I rode with Jeremy two days in May. I believe day one he could observe that we had issues of being enough forward. I used ALOT of whip to ask for more and as a correction, which there were very many. Jeremy wanted me to instead ONLY use the whip as a correction and that whip correction needs to be constant until I get a HUGE reaction. HUGE reaction.
On day two, I understood his style more. He sits back and watches how the rider trains their horse and through observation, helps them to do it better. So, on this day, I did what I wanted to do. Meaning, I rode my figures and exercises to prepare for what was to come next. I was working the one tempi’s and had problems feeling any rhythm to them and had problems knowing if my horse was actually changing or not. He suggested I have a very specific count in my head and only do that many. If I land on the same lead I started on and my number was even then we got each change correctly. Same with odd. This was basic but tremendously helpful. He also wanted me to focus on asking for changes, no specific count, with the tiniest aid possible, which helps with the one’s because there isn’t enough time to execute a large aid, it has to be minute to be fast enough to communicate to the horse. This has also been tremendously helpful.
In the piaffe, which we are trying to move from half steps to on the spot real piaffe, he again said to ask for a specific number, insist I get that number correct and stop.
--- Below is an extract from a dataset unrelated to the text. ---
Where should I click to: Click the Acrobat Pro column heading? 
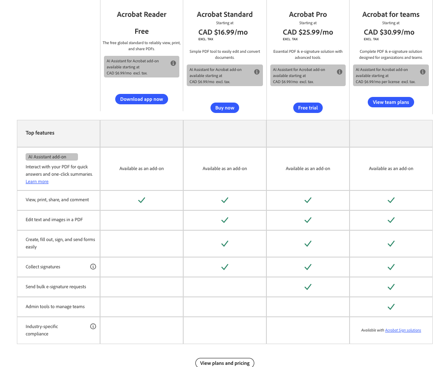click(308, 14)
Overall I feel if I can get a few truly helpful key tips from a clinician it was a successful clinic. I did get this. I would say however that a rider needs to be comfortable and confident carrying out their own agenda otherwise they will just go around in circles with helpful input but will probably get frustrated not working on the things they were hoping they would get to. Jeremy isn’t the type of trainer that gives you directions in the arena or tells you what line or exercise to do next. You need to know this and do this, and he will observe and teach based on where you bring the lesson.